Это сказал Серкебай. Бурмакан не хотела скрыть недовольство, и Аруке тоже была недовольна встречей с женой Серкебая.
— Милок, оказывается, эта самая Аруке жива, а?
— Если жив этот самый Серкебай, отчего бы не быть живой этой самой Аруке? Что же тут удивляет? Имя мое вам, оказывается, известно, но как зовут вас? Мне говорили, что хозяева в ваших местах встречают гостя, приехавшего издалека, не так… Серкебай, где же добрый обычай, где киргизское гостеприимство? Я попала в ваш дом случайно… Как говорится, неизведанные места таят много ловушек. Однако, слава богу, я еще не дошла до того, чтоб терпеть унижение. Хоть и нет у меня ребенка, рожденного мной, — не перечислишь тех, что я воспитала и обучила. Я приехала в ваш дом. И если я даже и не увижу уважения к себе, то хоть узнаю имена людей, которые не умеют уважать гостя… Как ваше имя, байбиче?
Аруке говорила намеренно резко, неприязненно и с досадой. В ответ на свои неприязненные слова услышала холодный голос хозяйки:
— Бурмакан.
— А-а… Если Бурмакан, значит, ты тоже с сыртов… Стало быть, та самая Бурмакан — слышала я о тебе… Знаю, ты дочь женщины по имени Калыча. Говорили, была храбрая женщина. Говорили, у нее были две юные дочери. Старшую звали Бурмакан… имя младшей… имя младшей… не помню… Люди, видевшие Калычу, говорили о ней, что разбила голову самому волостному. Видно, черное дело совершил волостной, видно, глубоко ранило зло, причиненное им. Если боль подчиняет душу, человек будет поносить и самого бога. Так, значит, ты дочь Калычи…
— Нет… Это другая Бурмакан…
С испугу, только с испугу вылетели у Серкебая несуразные эти слова!
— Ой, милок, что с тобою? Моя мать — та самая Калыча, я ее дочь. Серкебай, почему обманываешь, глядя в глаза? Никогда еще правда не портила дела, почему ты скрываешь правду?

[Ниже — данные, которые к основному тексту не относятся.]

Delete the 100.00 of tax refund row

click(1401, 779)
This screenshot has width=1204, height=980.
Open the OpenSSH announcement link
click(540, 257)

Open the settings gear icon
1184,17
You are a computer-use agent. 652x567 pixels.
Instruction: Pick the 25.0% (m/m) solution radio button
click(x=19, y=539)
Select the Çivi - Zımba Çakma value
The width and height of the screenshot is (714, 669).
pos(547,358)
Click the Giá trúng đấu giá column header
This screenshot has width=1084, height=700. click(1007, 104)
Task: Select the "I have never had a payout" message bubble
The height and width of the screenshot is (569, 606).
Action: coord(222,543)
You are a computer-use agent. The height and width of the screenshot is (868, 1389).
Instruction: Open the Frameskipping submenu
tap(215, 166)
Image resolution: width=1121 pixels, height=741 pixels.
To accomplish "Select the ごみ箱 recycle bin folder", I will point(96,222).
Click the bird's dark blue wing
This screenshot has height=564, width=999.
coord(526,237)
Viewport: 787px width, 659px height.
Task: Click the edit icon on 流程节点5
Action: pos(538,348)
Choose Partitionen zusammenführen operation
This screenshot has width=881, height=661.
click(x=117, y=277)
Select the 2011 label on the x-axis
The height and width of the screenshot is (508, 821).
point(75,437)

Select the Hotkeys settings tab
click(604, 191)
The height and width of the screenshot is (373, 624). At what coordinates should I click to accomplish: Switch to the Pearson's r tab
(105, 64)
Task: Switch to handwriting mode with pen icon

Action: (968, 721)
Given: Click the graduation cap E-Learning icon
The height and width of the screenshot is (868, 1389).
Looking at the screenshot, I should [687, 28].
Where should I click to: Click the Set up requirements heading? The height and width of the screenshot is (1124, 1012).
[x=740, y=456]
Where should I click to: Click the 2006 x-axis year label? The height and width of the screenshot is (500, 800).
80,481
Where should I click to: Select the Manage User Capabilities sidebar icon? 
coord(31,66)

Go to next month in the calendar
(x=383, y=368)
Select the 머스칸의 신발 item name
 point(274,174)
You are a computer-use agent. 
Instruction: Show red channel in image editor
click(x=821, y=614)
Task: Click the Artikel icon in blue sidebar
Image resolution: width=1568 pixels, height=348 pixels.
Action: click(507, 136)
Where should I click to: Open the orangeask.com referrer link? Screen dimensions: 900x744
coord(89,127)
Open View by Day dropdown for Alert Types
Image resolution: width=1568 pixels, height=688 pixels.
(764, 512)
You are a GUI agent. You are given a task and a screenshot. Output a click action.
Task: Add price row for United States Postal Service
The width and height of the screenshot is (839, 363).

Или есть за тобой какая-то вина, чтобы бояться имени моей матери? Скорее поступлюсь богом, но не поступлюсь именем моей дорогой матери!
Серкебай в ответ лишь засмеялся. Он всегда так делал, когда Бурмакан сердилась, когда хотел переменить, отвести разговор… побеждал терпением, побеждала его уравновешенность.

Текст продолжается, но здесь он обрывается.